I think I have to stop making lined jackets until I'm ready to read a tailoring book.  I am not happy with these features but luckily my housemate loves hugely oversized things (this is MASSIVELY oversized) and she has claimed it.  It would easily fit a full zip hoodie underneath, and that's her jam.  It does have very long sleeves, which I am not bothered by, they just about cover my hands but in general that is ok with me. 

I hand sewed a single snap on the front to shut it. 

It doesn't make sense to me to have buttons on the front, because it's so oversized it really overlaps too much for buttons that go straight down.  One or two snaps in strategic locations make more sense to me.

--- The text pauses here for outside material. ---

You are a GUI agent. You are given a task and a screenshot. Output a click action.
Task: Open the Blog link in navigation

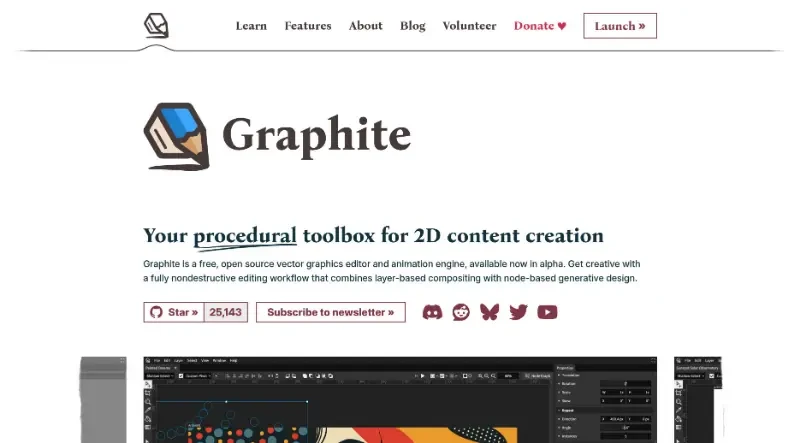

Overall this was an interesting make.  I am NOT using this pattern for the precious star print Moschino fabric I am hoarding.  I will NOT make this again.  But, interesting.  



Friday 20 October 2023

Helen's Closet Orchard dress - Free pattern review

 I've been thinking of finally making the Sadie slip dress, so naturally I resisted (I have a whole plan including double layers of silk charmeuse, will for sure involve swearing.) and started looking for other slip dress patterns. I was eyeing up the Saltwater slip, but it required actually paying money, and to a company I have really been grumpy with lately for their lackadaisical but over-advertised offerings in the form of the Ilford and Arlo.  Thus I came across this free download!  Wahoo!

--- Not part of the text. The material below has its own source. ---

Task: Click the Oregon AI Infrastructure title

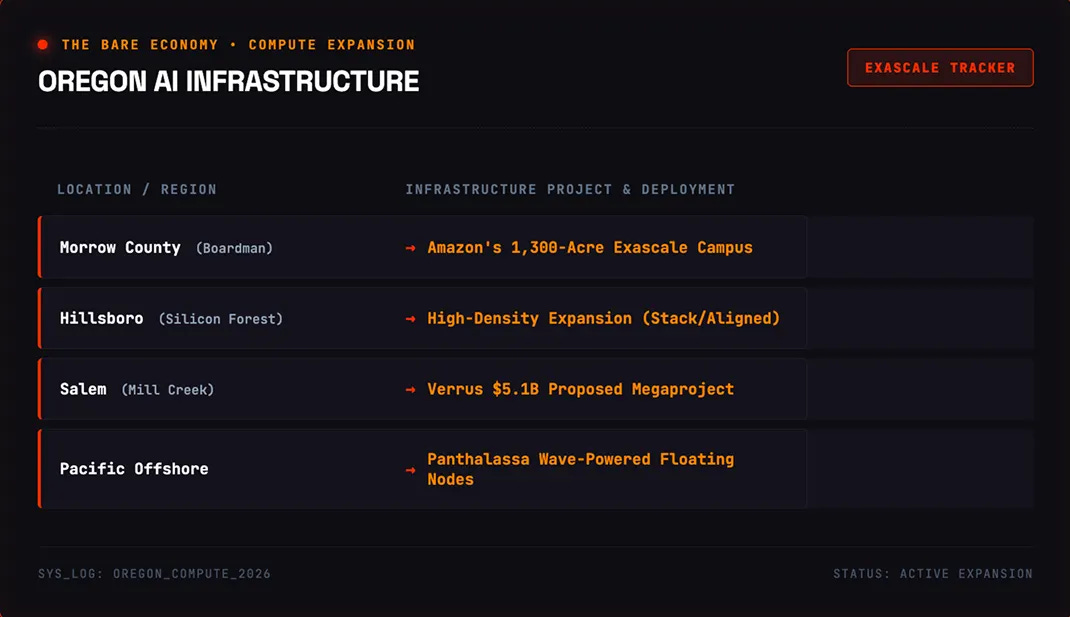Action: (x=229, y=81)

The sizing chart of Helen's Closet doesn't match me perfectly. 33-26-35 is the size 4, good in the chest but a bit concerning at the hips, and I wanted to make sure there wouldn't be pooling in my back from my swayback.  I have decided in general to ignore the high bust measure, or to use the larger of the two when in doubt, since a high bust measure is useless on those with back muscles.  The waist measure is not as important, there's quite a bit of ease, but I went up to a size 6 below the waist.  I also cut the back in two pieces because I was too lazy to consider arranging my (tiny piece of) fabric with two folds.  In doing that I added 1" to the centre of the back.  There's enough bias tape extra that this didn't change how much bias tape I needed to cut.  Probably I could have done only one of these adjustments, as it has plenty of easy and is very swooshy. 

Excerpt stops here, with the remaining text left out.